Exercise prompt: Please copy down, word for word, the lines of the entries that start at the one containing "Given: Click the 前半600m：36.5 value" and end with the last line of the entries.

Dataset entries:
-- Begin --

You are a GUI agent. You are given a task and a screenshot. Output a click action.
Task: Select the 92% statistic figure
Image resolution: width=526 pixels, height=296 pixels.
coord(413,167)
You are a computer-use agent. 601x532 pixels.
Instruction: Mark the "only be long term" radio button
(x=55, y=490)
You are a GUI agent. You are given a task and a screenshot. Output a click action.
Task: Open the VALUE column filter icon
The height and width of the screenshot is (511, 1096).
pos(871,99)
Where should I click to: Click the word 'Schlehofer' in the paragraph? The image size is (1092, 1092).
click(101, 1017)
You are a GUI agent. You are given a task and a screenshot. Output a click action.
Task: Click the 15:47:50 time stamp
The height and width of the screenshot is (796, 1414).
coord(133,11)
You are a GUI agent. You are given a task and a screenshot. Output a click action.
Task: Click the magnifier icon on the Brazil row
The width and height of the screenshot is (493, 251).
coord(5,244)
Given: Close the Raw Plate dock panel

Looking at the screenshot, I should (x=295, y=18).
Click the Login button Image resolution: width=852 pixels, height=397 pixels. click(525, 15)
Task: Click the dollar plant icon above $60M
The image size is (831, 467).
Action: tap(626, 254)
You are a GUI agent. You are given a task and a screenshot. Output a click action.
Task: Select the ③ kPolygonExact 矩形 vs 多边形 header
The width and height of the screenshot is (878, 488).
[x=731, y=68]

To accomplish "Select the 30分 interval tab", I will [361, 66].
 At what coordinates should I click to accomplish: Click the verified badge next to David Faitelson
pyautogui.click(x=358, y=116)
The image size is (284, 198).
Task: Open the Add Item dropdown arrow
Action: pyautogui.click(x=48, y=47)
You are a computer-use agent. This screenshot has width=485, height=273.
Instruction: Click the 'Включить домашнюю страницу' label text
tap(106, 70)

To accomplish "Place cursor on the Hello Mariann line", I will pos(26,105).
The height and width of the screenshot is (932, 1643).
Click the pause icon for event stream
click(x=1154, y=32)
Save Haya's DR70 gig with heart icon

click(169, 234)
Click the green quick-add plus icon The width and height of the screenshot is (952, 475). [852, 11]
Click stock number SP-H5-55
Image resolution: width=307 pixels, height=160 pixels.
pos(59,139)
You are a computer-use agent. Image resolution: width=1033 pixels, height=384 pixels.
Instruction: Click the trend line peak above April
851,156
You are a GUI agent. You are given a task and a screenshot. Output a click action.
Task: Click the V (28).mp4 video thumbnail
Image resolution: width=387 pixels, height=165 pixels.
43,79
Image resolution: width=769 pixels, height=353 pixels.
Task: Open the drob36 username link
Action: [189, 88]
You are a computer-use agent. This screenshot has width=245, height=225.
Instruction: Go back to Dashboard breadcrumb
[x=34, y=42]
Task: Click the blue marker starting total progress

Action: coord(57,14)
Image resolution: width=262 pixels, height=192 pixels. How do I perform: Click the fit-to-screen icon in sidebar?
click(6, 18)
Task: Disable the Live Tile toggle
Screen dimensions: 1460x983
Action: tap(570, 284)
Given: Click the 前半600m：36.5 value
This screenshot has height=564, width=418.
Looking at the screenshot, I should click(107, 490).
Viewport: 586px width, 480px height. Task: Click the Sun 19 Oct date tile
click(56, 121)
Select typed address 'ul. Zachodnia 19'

-- End --

Written response:
Given: Click the 前半600m：36.5 value
This screenshot has height=564, width=418.
Looking at the screenshot, I should click(107, 490).
Viewport: 586px width, 480px height. Task: Click the Sun 19 Oct date tile
click(56, 121)
Select typed address 'ul. Zachodnia 19'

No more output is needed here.